• [Assignment] Copy out every line of the records where the string "badge" occurs.

Stored records:
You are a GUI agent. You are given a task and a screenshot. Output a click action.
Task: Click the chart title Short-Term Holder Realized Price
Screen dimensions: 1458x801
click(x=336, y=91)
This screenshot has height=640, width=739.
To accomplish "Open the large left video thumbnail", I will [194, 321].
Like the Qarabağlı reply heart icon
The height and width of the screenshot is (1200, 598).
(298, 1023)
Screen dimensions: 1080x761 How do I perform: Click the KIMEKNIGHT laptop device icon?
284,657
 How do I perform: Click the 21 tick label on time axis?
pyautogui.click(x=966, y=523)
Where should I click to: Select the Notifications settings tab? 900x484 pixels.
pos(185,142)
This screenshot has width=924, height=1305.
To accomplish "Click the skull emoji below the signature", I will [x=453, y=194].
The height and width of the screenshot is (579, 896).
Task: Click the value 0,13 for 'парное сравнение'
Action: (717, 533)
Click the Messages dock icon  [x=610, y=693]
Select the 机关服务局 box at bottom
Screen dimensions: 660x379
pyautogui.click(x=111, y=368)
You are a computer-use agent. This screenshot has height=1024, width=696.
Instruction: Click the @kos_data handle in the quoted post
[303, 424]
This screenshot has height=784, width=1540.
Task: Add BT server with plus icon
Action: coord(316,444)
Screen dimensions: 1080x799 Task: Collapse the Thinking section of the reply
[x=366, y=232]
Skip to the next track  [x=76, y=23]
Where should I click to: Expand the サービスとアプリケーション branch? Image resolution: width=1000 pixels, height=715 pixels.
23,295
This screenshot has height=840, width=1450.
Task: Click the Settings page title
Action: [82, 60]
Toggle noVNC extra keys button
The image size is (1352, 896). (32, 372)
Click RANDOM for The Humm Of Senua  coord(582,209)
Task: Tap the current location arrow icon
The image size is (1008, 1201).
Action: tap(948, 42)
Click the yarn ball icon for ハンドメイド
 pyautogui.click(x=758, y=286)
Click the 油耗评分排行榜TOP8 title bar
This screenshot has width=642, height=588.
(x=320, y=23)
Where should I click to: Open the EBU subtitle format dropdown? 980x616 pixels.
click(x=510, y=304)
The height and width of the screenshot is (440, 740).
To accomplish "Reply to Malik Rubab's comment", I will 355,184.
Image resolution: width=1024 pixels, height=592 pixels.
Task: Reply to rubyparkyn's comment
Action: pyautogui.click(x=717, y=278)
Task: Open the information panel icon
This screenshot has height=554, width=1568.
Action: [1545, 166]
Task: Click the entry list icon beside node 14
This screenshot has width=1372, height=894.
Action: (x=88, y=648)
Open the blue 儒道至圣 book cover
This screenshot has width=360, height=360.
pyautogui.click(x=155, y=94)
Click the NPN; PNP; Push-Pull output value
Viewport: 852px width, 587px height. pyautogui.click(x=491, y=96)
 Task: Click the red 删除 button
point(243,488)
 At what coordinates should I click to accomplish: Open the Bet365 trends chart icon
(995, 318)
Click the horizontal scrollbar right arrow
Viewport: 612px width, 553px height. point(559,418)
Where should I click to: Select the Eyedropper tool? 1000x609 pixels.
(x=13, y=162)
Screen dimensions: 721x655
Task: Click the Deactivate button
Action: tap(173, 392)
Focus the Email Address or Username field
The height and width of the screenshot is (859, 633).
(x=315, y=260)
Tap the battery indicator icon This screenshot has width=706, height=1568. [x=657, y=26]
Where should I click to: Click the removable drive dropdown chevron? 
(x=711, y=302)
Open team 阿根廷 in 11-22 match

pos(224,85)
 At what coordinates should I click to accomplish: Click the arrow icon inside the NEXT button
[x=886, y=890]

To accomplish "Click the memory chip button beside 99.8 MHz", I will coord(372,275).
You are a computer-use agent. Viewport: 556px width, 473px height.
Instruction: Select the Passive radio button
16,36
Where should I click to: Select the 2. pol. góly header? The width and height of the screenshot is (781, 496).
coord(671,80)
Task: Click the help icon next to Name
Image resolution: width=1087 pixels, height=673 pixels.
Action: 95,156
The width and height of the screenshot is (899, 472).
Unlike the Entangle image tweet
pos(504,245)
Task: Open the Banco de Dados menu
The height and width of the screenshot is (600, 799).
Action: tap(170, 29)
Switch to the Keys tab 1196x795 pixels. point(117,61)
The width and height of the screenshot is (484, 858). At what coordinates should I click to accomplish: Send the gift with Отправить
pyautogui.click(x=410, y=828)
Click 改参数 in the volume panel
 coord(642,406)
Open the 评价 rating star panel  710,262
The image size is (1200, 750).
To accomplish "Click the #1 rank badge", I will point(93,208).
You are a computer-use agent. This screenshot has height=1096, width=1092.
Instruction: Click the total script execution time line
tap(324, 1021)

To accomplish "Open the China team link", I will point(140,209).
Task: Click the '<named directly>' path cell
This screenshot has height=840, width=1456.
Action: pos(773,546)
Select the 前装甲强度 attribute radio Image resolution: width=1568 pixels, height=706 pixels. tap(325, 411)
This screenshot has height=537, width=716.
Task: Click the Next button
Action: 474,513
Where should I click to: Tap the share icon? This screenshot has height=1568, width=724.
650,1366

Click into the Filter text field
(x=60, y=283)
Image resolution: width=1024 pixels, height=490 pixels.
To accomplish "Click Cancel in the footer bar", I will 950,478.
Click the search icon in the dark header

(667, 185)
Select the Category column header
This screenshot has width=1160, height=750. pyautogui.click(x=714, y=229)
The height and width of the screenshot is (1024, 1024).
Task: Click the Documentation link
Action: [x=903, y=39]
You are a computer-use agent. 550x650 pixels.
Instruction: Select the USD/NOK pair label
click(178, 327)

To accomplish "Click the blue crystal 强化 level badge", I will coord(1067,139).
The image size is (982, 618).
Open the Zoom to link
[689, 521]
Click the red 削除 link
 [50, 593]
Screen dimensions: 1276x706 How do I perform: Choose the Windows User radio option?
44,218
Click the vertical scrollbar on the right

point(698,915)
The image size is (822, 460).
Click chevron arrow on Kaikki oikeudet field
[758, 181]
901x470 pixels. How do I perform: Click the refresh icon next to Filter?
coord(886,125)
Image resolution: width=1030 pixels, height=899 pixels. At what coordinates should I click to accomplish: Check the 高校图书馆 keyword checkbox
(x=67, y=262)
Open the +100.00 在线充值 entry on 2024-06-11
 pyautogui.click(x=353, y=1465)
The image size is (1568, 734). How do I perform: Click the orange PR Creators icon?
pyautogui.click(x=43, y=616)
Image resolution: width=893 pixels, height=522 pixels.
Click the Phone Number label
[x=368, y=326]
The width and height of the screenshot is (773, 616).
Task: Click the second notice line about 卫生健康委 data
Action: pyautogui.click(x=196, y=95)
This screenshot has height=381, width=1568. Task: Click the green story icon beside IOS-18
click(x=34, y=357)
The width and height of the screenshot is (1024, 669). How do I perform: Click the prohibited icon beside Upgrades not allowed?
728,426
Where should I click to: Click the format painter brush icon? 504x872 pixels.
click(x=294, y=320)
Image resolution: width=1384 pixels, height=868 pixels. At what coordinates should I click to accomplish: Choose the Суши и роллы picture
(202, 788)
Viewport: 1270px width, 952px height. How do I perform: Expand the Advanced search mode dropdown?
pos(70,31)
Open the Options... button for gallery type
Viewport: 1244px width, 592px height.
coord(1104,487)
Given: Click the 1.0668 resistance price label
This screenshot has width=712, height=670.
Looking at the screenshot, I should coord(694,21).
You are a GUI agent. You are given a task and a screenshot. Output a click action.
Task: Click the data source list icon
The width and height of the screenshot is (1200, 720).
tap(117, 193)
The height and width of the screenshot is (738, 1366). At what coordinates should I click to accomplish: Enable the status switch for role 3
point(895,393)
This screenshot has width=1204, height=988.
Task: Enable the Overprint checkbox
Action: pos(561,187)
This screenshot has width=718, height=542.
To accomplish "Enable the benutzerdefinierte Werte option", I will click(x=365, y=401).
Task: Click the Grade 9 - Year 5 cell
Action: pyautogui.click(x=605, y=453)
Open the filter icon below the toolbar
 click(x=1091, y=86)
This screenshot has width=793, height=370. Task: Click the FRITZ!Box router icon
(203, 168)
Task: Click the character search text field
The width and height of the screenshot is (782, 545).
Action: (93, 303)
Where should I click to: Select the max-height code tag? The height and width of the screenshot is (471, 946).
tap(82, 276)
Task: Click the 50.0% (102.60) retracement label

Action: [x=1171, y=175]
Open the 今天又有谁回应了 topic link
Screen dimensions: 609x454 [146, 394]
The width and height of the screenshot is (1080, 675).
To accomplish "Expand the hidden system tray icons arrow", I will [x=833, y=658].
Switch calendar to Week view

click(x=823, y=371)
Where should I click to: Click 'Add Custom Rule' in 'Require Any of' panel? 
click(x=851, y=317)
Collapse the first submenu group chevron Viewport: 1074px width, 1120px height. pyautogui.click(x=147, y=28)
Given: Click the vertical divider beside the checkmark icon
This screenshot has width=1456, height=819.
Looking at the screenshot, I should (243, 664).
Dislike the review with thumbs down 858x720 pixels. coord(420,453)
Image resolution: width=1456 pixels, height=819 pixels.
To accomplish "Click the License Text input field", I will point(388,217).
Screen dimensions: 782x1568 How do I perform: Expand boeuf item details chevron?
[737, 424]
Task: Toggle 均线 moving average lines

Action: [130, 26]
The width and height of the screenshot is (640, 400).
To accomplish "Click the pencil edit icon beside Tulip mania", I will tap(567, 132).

• [Reply]
To accomplish "Click the #1 rank badge", I will point(93,208).
To accomplish "Click the blue crystal 强化 level badge", I will coord(1067,139).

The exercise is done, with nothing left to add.